O Projeto de Resolução que o PCP apresenta, pelo investimento nos terminais de transportes rodoviários e melhoria do serviço às populações, surge verdadeiramente “contra a corrente”, face às restantes propostas.
Os diplomas propostos pela IL, pelo PSD, pelo Chega e pelo Livre apontam, no fundamental, para os mesmos objetivos: levar mais longe as políticas de liberalização do transporte de passageiros que trouxeram o país à desgraçada situação que temos.
Para o PCP,
«É visível a operação em curso que visa levar por diante uma total cedência aos interesses da multinacional Flixbus sobre os terminais rodoviários, num contexto de liberalização do sector e de tentativa da sua captura por essa multinacional.»
Em larga medida, poderíamos afirmar que este debate, assim como as propostas apresentadas no mesmo sentido, constituem uma etapa desse processo.
Coloca-se no altar a sacrossanta concorrência. Glorifica-se a atuação predatória das multinacionais. Renega-se o investimento e a garantia de condições mínimas para quem utiliza os terminais e interfaces.

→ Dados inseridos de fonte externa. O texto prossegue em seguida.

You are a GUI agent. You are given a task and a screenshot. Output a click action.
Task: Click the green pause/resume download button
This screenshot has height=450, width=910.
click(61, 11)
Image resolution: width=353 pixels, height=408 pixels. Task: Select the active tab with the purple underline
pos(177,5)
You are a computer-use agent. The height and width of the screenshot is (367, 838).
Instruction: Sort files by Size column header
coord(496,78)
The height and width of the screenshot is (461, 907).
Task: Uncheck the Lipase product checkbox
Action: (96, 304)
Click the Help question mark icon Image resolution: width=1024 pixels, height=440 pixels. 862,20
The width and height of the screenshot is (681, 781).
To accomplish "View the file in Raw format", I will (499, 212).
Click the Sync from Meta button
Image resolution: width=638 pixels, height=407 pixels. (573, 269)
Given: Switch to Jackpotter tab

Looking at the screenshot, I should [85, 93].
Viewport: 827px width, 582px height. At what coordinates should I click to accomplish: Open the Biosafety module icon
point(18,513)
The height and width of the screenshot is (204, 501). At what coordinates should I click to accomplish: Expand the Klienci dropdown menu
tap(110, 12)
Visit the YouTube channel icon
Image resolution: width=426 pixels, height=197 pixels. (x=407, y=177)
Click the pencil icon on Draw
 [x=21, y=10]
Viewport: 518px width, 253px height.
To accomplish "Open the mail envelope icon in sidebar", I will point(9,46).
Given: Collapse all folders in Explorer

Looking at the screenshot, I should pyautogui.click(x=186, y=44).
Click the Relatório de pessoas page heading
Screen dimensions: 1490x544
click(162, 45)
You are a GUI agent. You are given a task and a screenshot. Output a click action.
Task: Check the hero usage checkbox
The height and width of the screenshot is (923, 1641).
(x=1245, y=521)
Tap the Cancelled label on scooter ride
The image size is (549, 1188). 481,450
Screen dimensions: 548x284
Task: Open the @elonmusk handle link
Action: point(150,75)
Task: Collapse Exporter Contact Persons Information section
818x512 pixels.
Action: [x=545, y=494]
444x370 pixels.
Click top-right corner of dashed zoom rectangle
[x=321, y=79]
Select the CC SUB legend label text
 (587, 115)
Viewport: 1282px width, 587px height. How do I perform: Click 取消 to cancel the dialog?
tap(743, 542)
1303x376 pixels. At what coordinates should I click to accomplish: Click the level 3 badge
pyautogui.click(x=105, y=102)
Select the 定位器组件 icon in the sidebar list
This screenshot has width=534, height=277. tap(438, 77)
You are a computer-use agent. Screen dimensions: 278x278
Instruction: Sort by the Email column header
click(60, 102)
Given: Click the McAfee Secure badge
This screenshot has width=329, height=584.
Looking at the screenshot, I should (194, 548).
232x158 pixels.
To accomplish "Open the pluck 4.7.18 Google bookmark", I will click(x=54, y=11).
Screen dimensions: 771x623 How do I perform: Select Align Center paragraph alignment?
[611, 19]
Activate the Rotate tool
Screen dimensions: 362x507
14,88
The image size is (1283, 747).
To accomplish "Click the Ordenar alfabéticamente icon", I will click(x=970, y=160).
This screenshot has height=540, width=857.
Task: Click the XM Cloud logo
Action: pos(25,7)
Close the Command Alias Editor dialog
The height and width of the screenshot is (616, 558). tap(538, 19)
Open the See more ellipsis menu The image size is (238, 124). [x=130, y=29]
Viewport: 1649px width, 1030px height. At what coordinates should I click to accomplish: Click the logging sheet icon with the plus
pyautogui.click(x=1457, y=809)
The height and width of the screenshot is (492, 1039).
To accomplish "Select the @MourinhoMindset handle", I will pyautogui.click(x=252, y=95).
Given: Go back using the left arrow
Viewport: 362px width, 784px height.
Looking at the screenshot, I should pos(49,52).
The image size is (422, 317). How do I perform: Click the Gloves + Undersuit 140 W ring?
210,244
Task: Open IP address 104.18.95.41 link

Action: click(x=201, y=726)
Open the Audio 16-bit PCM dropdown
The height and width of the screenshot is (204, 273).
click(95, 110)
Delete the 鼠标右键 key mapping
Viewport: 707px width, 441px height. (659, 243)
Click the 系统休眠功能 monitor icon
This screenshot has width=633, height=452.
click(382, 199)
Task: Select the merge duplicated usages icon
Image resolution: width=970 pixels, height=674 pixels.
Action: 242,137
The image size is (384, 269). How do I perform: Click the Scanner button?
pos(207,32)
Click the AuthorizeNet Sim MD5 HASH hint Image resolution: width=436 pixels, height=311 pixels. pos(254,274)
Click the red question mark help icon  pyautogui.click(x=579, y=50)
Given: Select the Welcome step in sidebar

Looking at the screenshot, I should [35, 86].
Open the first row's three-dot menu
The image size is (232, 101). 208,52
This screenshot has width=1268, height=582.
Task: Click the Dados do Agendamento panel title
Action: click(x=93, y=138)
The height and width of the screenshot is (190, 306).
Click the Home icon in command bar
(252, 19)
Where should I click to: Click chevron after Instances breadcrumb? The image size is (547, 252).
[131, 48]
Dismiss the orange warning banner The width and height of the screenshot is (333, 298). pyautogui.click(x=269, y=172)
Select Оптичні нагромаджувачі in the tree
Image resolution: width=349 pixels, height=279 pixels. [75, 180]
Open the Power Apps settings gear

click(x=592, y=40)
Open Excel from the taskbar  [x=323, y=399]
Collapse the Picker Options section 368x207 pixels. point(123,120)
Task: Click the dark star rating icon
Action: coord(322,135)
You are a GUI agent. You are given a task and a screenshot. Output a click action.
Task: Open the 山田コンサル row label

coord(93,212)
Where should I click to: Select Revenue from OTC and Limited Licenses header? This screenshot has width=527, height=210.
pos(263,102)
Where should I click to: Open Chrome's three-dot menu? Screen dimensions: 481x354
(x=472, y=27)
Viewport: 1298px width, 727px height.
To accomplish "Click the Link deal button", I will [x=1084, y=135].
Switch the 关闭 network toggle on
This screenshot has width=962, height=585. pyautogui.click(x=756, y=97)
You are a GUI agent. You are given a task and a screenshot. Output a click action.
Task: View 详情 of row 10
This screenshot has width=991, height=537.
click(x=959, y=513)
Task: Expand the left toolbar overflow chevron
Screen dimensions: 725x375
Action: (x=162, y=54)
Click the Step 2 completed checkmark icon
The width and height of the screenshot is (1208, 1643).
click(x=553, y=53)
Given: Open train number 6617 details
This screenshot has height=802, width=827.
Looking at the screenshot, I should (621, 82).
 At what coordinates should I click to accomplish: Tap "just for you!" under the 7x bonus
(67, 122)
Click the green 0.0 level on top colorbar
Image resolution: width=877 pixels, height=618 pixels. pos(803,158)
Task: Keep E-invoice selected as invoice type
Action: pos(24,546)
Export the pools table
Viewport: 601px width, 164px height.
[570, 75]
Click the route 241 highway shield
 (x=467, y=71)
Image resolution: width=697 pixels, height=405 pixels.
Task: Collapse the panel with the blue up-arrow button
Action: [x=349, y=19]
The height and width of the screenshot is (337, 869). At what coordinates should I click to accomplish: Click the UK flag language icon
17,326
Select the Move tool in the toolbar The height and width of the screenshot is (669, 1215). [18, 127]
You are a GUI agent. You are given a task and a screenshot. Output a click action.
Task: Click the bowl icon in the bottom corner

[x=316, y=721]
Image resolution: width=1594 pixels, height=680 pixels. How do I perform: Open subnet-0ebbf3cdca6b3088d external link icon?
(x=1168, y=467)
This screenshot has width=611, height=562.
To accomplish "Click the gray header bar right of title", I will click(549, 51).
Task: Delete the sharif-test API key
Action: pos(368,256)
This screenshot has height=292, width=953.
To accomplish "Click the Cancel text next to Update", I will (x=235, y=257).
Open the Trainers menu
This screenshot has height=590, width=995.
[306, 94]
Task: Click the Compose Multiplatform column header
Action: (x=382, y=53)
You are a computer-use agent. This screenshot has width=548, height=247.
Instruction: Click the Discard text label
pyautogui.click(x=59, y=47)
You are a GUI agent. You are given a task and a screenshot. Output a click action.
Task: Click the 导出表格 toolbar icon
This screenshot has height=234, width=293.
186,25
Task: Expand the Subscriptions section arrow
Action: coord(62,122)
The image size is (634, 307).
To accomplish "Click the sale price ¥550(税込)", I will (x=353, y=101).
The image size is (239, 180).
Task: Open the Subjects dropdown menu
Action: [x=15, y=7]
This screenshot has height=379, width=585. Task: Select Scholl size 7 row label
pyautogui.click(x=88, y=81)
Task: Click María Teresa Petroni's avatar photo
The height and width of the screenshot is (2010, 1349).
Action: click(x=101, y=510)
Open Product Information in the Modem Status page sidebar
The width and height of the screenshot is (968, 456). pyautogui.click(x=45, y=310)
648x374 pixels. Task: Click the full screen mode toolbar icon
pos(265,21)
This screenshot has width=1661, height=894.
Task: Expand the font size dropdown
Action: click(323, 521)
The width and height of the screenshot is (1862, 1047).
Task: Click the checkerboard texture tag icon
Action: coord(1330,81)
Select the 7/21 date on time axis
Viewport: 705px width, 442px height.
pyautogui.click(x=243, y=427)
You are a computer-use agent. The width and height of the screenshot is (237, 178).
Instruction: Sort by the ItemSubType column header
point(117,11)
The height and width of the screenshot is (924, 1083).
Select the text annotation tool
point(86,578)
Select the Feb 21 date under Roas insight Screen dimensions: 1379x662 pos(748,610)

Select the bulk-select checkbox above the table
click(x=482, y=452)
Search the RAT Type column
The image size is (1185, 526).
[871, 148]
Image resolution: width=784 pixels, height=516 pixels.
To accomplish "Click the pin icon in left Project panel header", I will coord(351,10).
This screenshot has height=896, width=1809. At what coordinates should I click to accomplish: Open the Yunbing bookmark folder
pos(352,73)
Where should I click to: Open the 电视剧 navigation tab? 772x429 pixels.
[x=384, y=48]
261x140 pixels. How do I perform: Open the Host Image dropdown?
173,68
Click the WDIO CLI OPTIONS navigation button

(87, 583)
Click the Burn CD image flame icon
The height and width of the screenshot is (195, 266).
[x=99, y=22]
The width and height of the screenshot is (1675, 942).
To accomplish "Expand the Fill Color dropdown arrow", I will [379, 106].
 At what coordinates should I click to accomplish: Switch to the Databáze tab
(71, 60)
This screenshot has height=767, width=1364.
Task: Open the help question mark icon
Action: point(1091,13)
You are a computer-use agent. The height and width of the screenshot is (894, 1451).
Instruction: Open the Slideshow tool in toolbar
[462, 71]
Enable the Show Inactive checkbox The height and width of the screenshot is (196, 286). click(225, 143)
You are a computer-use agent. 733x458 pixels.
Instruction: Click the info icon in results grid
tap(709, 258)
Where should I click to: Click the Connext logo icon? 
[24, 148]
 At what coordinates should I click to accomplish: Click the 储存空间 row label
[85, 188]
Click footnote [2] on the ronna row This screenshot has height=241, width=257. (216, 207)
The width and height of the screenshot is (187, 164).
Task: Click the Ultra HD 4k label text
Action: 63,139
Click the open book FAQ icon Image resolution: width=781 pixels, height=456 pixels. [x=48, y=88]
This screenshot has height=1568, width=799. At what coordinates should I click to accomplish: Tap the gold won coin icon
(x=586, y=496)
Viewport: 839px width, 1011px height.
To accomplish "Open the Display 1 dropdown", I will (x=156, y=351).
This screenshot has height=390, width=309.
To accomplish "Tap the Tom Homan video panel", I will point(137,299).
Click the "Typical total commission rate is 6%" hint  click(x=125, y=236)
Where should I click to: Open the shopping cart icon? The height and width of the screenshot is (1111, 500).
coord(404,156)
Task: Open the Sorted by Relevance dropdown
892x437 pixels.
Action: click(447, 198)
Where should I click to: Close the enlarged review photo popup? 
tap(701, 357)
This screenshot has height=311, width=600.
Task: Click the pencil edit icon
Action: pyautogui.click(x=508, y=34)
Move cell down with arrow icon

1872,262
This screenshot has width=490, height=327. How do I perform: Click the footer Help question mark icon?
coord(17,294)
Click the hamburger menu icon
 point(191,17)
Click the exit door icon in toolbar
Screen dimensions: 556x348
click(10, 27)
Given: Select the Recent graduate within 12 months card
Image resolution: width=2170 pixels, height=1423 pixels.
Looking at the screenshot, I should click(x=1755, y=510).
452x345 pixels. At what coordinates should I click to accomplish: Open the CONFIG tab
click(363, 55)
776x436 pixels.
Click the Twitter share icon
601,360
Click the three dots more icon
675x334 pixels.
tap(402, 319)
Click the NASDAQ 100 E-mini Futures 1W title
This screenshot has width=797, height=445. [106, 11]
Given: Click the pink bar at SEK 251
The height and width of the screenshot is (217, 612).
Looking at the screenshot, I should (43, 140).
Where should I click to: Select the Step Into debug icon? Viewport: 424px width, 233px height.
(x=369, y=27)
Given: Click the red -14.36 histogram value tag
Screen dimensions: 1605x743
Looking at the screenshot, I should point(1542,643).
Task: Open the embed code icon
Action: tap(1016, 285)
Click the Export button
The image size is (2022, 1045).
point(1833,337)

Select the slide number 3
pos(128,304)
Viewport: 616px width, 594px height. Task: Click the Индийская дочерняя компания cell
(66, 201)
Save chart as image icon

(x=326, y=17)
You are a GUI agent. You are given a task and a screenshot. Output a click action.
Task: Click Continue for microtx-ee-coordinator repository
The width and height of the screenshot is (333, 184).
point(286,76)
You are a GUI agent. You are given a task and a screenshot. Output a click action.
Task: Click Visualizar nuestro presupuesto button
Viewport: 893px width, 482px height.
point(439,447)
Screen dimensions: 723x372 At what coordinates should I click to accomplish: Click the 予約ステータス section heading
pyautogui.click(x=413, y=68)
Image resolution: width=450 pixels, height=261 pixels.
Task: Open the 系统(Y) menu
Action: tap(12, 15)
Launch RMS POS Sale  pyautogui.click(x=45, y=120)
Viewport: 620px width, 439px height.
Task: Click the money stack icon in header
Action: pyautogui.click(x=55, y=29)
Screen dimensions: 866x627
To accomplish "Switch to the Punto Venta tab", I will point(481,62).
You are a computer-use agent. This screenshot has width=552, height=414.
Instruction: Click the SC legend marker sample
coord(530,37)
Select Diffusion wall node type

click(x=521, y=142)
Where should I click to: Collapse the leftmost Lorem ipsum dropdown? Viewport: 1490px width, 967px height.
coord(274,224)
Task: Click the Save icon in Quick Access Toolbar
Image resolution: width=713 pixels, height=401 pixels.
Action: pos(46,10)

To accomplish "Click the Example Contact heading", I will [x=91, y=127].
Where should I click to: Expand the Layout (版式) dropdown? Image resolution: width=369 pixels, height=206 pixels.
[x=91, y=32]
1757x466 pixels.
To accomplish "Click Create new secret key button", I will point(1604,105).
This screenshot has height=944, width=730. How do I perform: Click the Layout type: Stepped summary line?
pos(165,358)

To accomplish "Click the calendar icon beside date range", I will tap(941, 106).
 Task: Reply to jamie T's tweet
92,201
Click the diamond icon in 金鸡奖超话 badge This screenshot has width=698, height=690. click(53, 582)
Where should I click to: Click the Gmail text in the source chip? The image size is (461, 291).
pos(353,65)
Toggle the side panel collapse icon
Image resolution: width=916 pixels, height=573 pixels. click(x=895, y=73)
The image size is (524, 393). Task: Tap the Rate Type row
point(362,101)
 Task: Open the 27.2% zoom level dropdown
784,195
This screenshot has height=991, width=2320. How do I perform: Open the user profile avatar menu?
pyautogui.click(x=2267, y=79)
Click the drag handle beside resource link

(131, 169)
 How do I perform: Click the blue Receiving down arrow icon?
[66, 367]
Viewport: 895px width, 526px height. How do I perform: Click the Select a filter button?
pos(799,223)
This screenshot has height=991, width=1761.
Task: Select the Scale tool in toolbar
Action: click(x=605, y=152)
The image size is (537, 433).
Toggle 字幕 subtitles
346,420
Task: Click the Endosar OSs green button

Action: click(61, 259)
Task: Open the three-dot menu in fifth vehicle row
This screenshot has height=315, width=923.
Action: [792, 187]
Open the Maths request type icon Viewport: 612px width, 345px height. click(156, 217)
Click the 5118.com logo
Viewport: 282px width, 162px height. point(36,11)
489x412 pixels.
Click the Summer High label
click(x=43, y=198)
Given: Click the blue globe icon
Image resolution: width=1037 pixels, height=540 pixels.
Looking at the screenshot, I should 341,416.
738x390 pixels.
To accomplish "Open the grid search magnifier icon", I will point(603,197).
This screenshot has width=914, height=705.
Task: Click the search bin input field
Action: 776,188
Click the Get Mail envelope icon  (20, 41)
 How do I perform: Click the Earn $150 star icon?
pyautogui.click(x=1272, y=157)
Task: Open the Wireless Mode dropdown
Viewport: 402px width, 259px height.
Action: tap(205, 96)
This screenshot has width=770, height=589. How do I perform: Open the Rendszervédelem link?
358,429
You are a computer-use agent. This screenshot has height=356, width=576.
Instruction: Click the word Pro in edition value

Sacrifica-se o serviço público e as populações, particularmente das regiões do interior.
O PCP não alinha nesse coro, porque os problemas concretos das pessoas – sejam os passageiros, sejam os trabalhadores do transporte rodoviário – exigem outra política para este sector.
Especialmente no que à gestão e ao planeamento dos interfaces e terminais rodoviários diz respeito, é preciso seriedade no debate e respeito pelas populações.
Estamos perante o que deveria ser (e funcionar como tal de facto) como uma rede de infraestruturas e equipamentos coerente e articulada.
Mas corresponde na verdade a uma multiplicidade de instalações, que carece globalmente de investimento para melhorar intermodalidade, conforto, segurança; onde faltam trabalhadores; onde se verifica o contraste na resposta entre zonas solventes e outras, sobretudo no interior do país, sujeitas ao abandono.
Aliás, a falta de investimento é inseparável da liberalização e privatização que atingiu o sector.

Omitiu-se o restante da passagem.